Summary of findings 7. Subcutaneous somatotropin compared to placebo for children and adults with SMA types II and III.
| Subcutaneous somatotropin compared to placebo for children and adults with SMA types II and III | |||||||
| Patient or population: children and adults with SMA types II and III Setting: outpatient clinic Intervention: subcutaneous somatotropin Comparison: placebo | |||||||
| Outcomes | Anticipated absolute effects* (95% CI) | Relative effect (95% CI) | № of participants (studies) | Certainty of the evidence (GRADE) | Comments | ||
| Risk with placebo | Risk with subcutaneous somatotropin | ||||||
| Change in disability score assessed with: HFMSE Scale: 0–66 Follow‐up: 3 months | The median change in disability score was –1.05 | Median change 0.25 higher (1 lower to 2.5 higher) | — | 19 (1 cross‐over RCT) | ⊕⊝⊝⊝ Very lowa,b | Higher scores on the HFMSE indicate better function. | |
| Change in muscle strength assessed with: MMT with hand‐held myometry from Citec (in Newtons) Follow‐up: 3 months | Upper limbs | The mean change in muscle strength (upper limbs) was 0.30 N | MD 0.08 N lower (3.79 lower to 3.95 higher) | — | 19 (1 cross‐over RCT) | ⊕⊕⊝⊝ Lowb,c | — |
| Lower limbs | The mean change in muscle strength (lower limbs) was 0.95 N | MD 2.23 N higher (2.19 lower to 6.63 higher) | — | 19 (1 cross‐over RCT) | ⊕⊕⊝⊝ Lowb,c | — | |
| Acquiring the ability to stand or walk | Not measured | ||||||
|
Change in quality of life Follow‐up: 40 weeks |
The trial report states that the trial found no significant differences in quality of life between the somatotropin‐treated group and the placebo group. | — | 19 (1 cross‐over RCT) | ⊕⊝⊝⊝ Very lowb,d | |||
| Change in pulmonary function assessed with: FVC (in litres) Follow‐up: 3 months | The mean change in pulmonary function was –0.11 L | MD 0.22 L higher (0.02 lower to 0.4 higher) | — | 19 (1 cross‐over RCT) | ⊕⊕⊝⊝ Lowb,c | — | |
| Time from beginning of treatment until death or full‐time ventilation Follow‐up: mean 40 weeks | No participant died or required full‐time ventilation in either group | — | 19 (1 cross‐over RCT) | ⊕⊕⊝⊝ Lowb,c | — | ||
| Adverse events related to treatment Follow‐up: 40 weeks | 368 per 1000 | 578 per 1000 (278 to 1000) | RR 1.57 (0.78 to 3.17) | 19 (1 cross‐over RCT) | ⊕⊕⊝⊝ Lowc,e | 23 adverse events occurred, 14 during somatotropin treatment and 9 during placebo treatment. Adverse events were systematically, prospectively collected at every study visit. Adverse events included headache, arthralgia, myalgia, oedema, elevated serum thyroid‐stimulating hormone and myalgia. | |
| *The risk in the intervention group (and its 95% CI) is based on the assumed risk in the comparison group and the relative effect of the intervention (and its 95% CI).
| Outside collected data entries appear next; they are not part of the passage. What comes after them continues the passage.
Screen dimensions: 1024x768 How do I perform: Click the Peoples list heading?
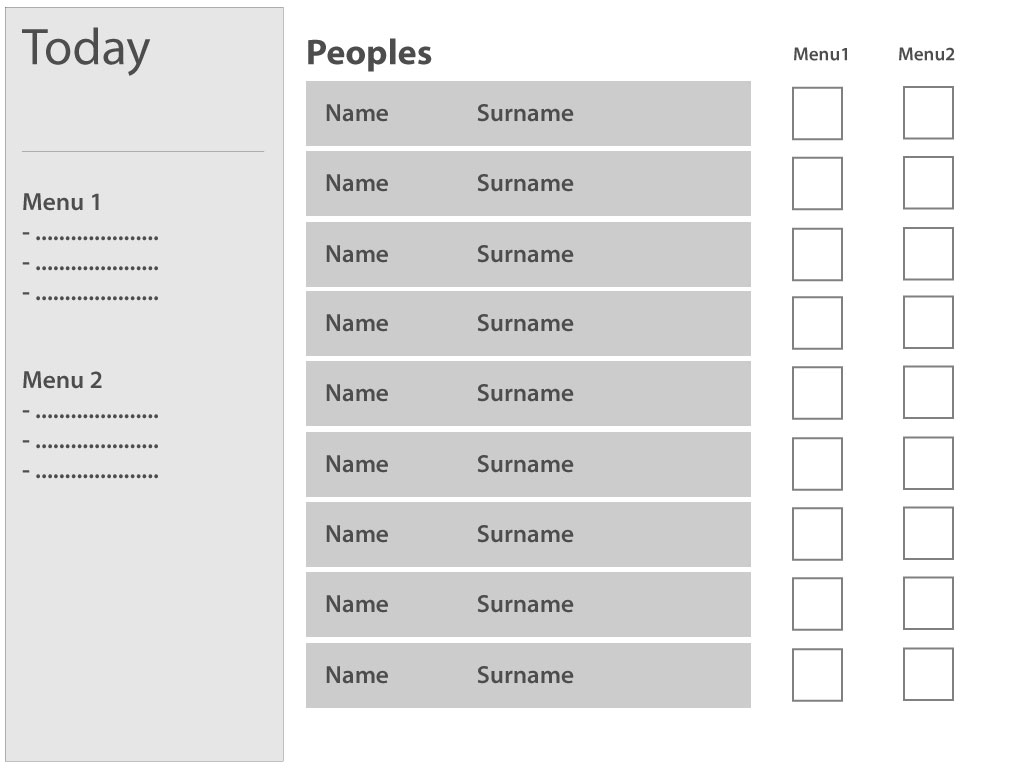click(x=369, y=54)
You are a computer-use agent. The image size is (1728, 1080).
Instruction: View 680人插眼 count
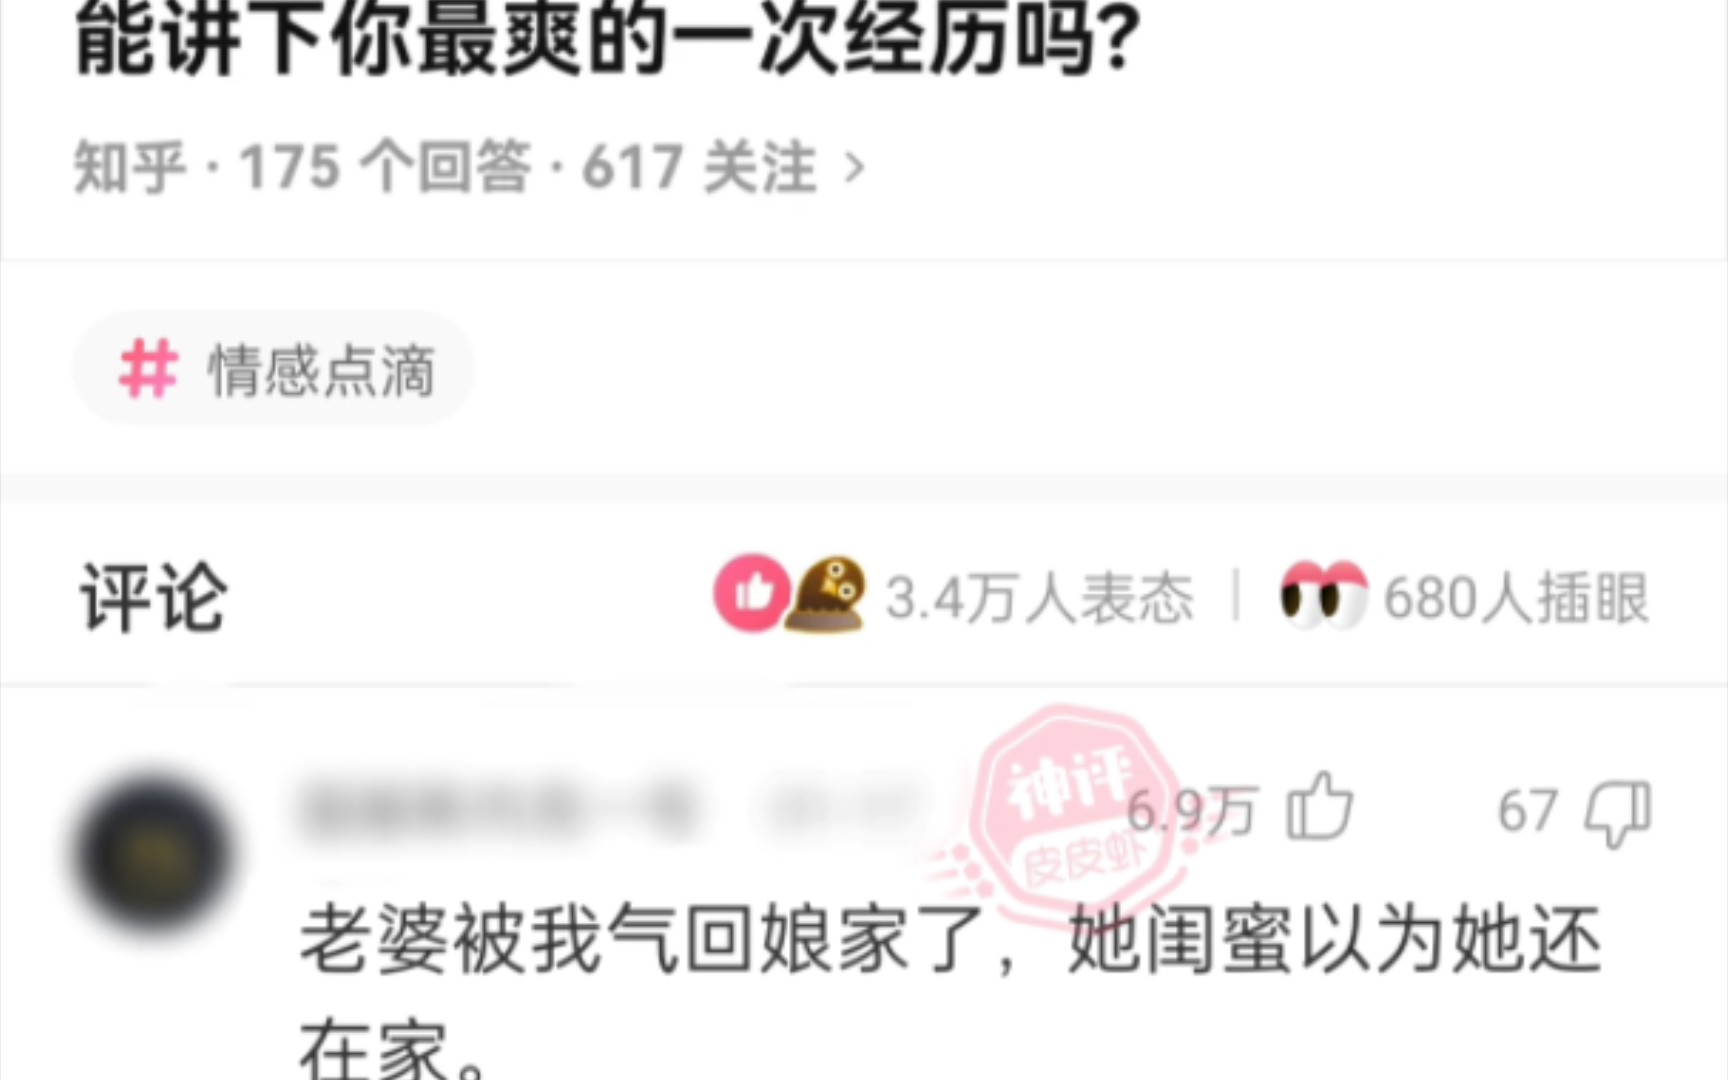pos(1516,598)
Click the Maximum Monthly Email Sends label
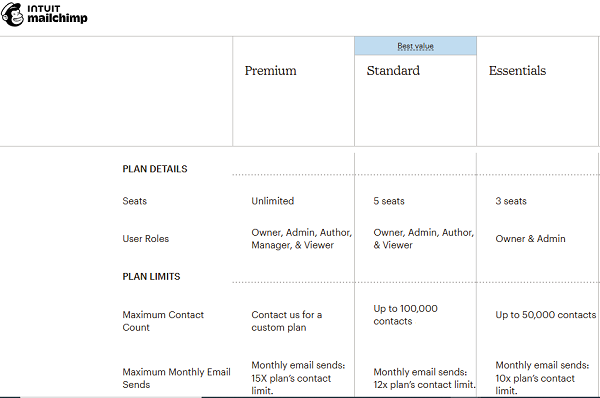Viewport: 600px width, 398px height. click(176, 378)
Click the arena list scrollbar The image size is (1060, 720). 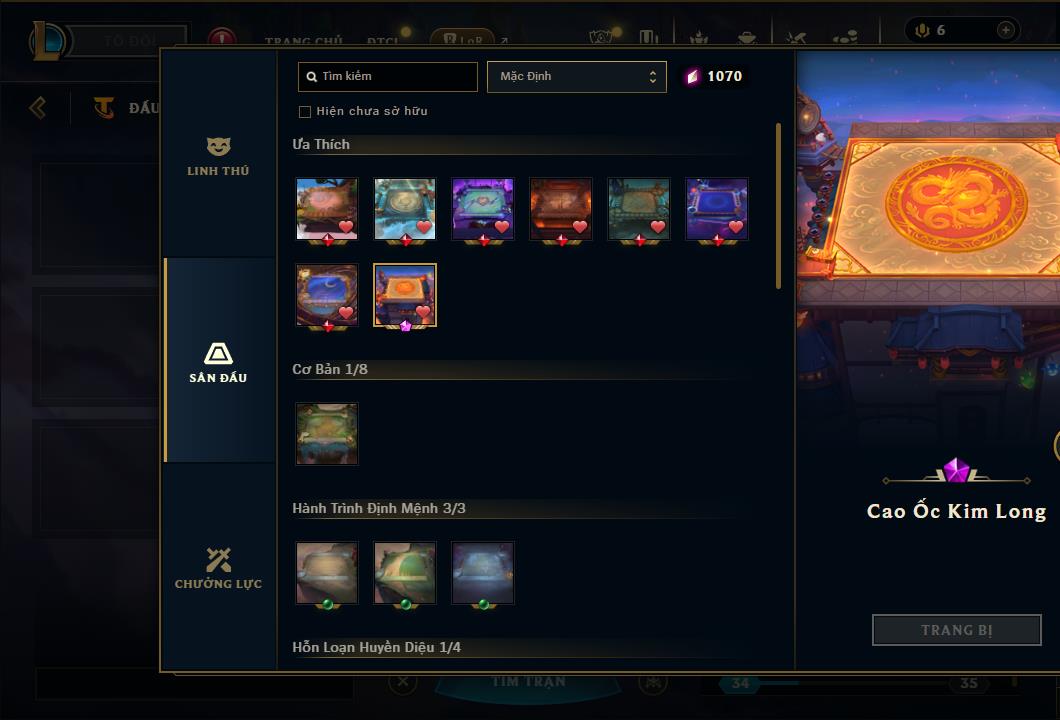pos(778,206)
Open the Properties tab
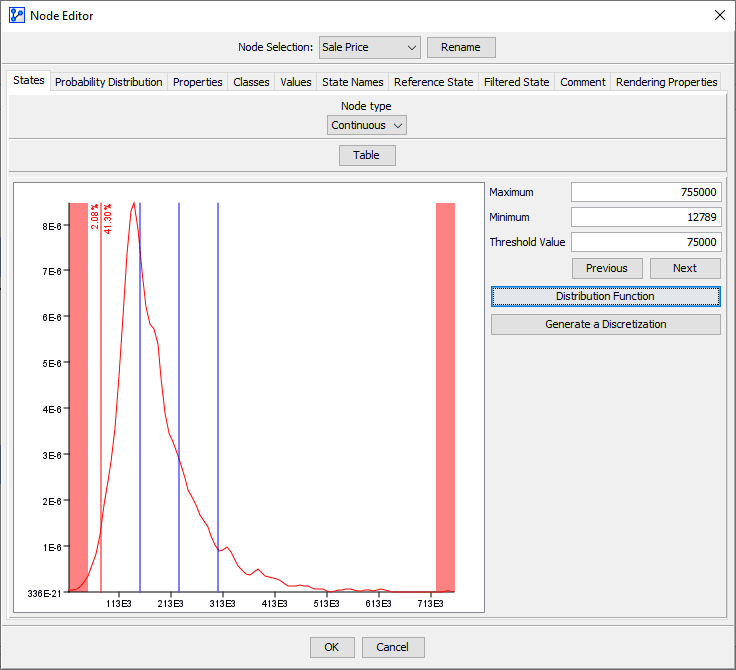Screen dimensions: 736x670 198,82
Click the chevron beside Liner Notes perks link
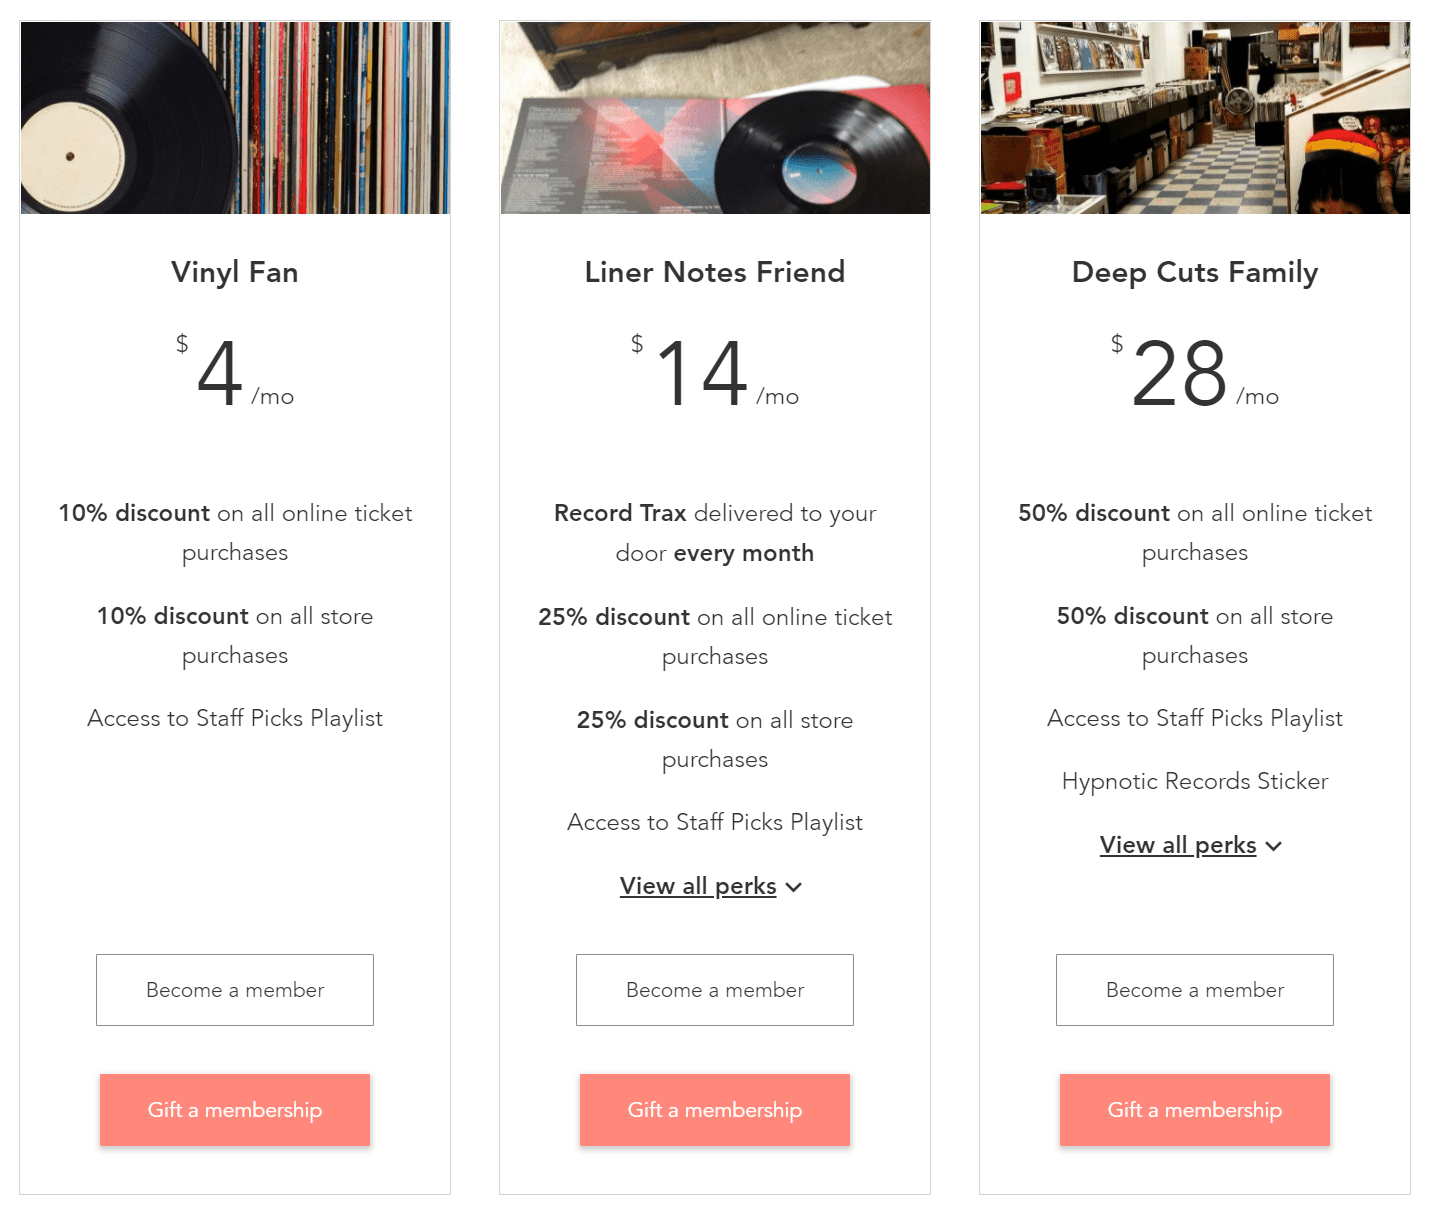The height and width of the screenshot is (1218, 1433). [794, 887]

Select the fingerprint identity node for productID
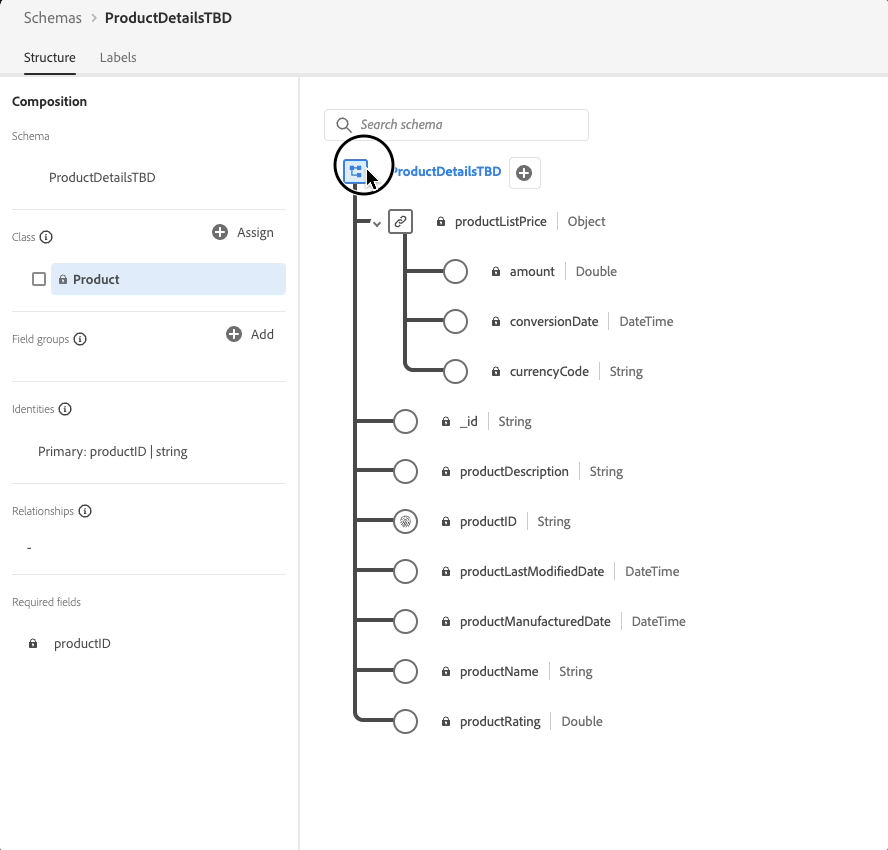405,522

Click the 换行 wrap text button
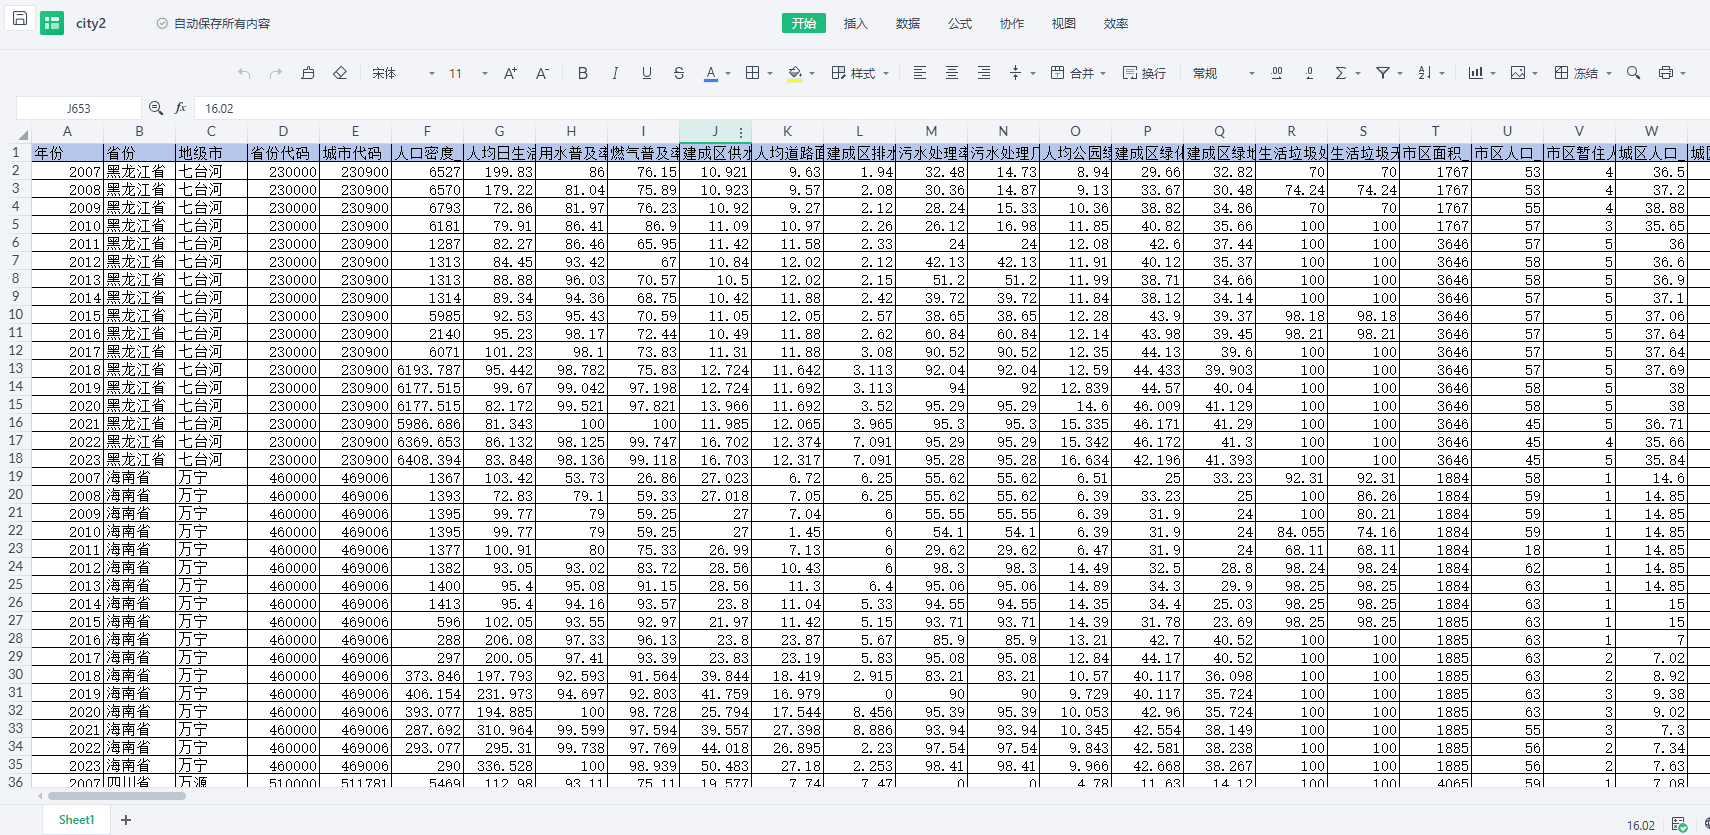[1144, 73]
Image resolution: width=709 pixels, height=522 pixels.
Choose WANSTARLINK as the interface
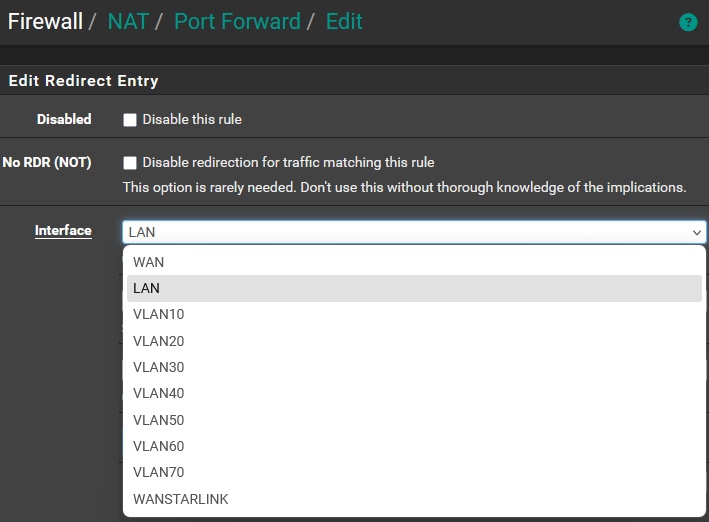click(180, 499)
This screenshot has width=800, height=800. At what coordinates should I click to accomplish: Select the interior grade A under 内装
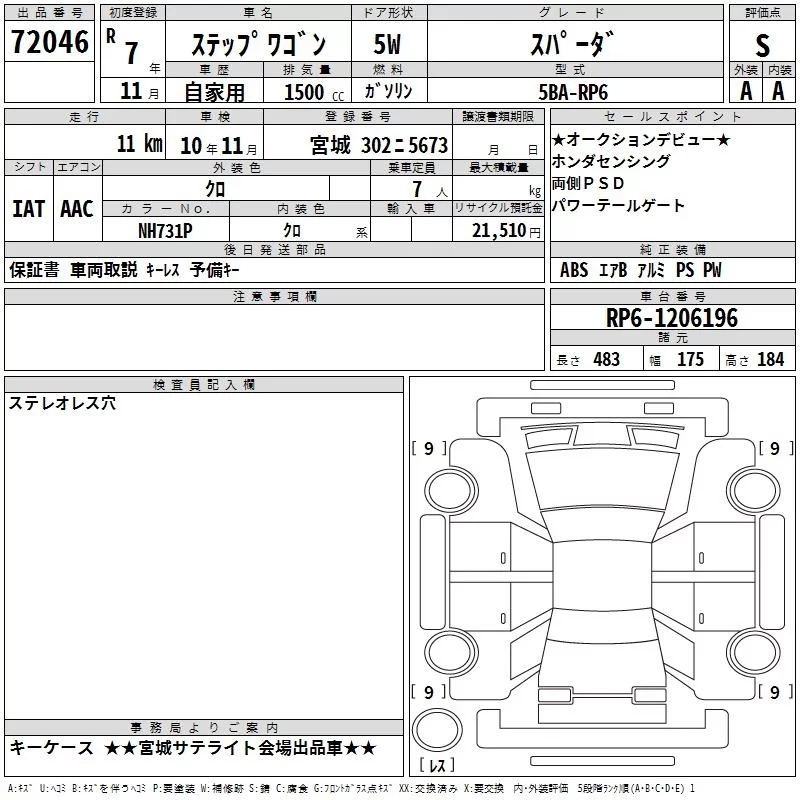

CI: confidence interval; FVC: forced vital capacity; HFMSE: Hammersmith Functional Motor Score Expanded; MD: mean difference; MFM: Motor Function Measure; MMT: Manual Muscle Testing; RCT: randomised controlled trial; RR: risk ratio; SMA: spinal muscular atrophy. | |||||||
| GRADE Working Group grades of evidence High certainty: we are very confident that the true effect lies close to that of the estimate of the effect. Moderate certainty: we are moderately confident in the effect estimate: the true effect is likely to be close to the estimate of the effect, but there is a possibility that it is substantially different. Low certainty: our confidence in the effect estimate is limited: the true effect may be substantially different from the estimate of the effect. Very low certainty: we have very little confidence in the effect estimate: the true effect is likely to be substantially different from the estimate of effect. | |||||||
a Downgraded two levels due to risk of bias. HFMSE ranges were not available and because of the potential carry‐over effect due to the cross‐over design. b Downgraded one level for imprecision because of very small study size. c Downgraded one level because of potential bias from carry‐over effects due to the cross‐over design. d Downgraded two levels due to risk of bias. The report provided no information about how quality of life was measured and did not provide numerical data. There was a potential carry‐over effect due to the cross‐over design. e Downgraded for imprecision because the small sample size is unlikely to have captured uncommon adverse events.